We are going to have to change the way we live, radically change the way we live. Not a tweaking here and there, not a lightbulb change here or there, not a bicycle ride here or there, but a whole new way of seeing ourselves in relation­ship to other people and to the earth. We need to be living out of the consciousness of the sacredness of life, not just saying that, but living out of that consciousness. And so today I would suggest that we have a new frontier if we are to salvage this good earth and bequeath a future of any kind for future generations. This new frontier is not more, it is not new and improved, as the ads go. It is not in fact what we will have, but what we will become. It is no longer an economic frontier, but a spiritual one.

Kathleen Norris, the popular author of Dakota: A Spiritual Geography and Amazing Grace: A Vocabulary of Faith, spoke at a major presentation sponsored by the GA Planning Committee and the UU Christian Fellowship. Speaking of those who are “spiritual but not religious,” she said:

Often what they do is the all-American thing, and they go shopping, appropriating the traditions and beliefs of other cultures. Anything, it seems, is going to be better than the boring old white-bread religion of their parents, which is usually Christian or Jewish. . . . But it’s also a risky endeavor at a time when Native American names are for sale on the Internet, it becomes difficult but ever more important to try to figure out what is a genuine spiritual journey, a good transition, a necessary transition, and what is simply consumerism. . . . Of course it’s not wise to pass judgment on anyone’s religious journey, but it can help to employ a bullshit detector—or, in polite, more spiritual terms, discernment. . . . I’m always suspicious when people must express their newfound conviction and joy in a newly acquired faith by dismissing and disparaging the old one.

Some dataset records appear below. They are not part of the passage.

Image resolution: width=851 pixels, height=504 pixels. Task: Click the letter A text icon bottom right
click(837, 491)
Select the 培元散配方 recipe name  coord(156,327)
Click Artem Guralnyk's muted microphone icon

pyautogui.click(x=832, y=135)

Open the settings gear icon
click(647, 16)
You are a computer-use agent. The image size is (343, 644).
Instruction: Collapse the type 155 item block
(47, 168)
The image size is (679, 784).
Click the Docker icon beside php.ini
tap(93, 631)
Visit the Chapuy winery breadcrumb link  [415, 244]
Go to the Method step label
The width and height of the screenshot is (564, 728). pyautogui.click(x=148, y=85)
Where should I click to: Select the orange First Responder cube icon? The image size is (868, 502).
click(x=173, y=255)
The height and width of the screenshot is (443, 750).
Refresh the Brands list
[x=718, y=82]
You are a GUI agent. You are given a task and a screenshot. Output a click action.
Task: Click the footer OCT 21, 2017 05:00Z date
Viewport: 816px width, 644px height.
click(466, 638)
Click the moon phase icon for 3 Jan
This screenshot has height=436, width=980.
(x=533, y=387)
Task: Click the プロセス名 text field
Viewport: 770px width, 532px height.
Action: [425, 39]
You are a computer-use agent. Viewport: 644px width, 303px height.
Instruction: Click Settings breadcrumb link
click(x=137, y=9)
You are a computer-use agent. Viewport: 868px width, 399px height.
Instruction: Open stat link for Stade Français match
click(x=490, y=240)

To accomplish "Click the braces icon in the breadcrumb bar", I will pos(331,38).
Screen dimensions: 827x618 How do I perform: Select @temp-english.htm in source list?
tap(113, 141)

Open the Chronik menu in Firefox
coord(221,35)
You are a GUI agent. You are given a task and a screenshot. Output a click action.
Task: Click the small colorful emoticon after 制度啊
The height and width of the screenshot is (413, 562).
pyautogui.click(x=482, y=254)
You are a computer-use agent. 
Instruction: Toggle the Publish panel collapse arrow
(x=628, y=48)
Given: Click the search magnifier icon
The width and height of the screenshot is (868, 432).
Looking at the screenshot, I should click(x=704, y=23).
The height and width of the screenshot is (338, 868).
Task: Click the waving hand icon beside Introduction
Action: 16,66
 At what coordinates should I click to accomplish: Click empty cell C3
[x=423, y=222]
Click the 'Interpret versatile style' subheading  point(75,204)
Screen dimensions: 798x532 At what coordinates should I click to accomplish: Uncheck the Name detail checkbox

The Rev. Robert Fulghum, a self-described “UU stealth minister” and best-selling author of All I Really Need to Know I Learned in Kindergarten and the forthcoming What On Earth Have I Done?, summed up his presentation:

This room, and there are 6,000 of us here, are people who meet [former Starr King School for the Ministry president] Josiah Bartlett’s critera for ministry: in the world, eyes and ears and hearts and minds open, trying to be useful. . . . I know you came to see me, but I have come to see you. We come to this place because we need each other, we need to see each other, we need to touch each other, we need to smell each other, we need to hug each other. We need each other. So we come to this place. We come to work, to talk, to sing, to laugh, to dance. We call this a religious community, not because this convention center is holy ground, but because what we do here, what we say here together, and what we are here, makes it a sacred gathering.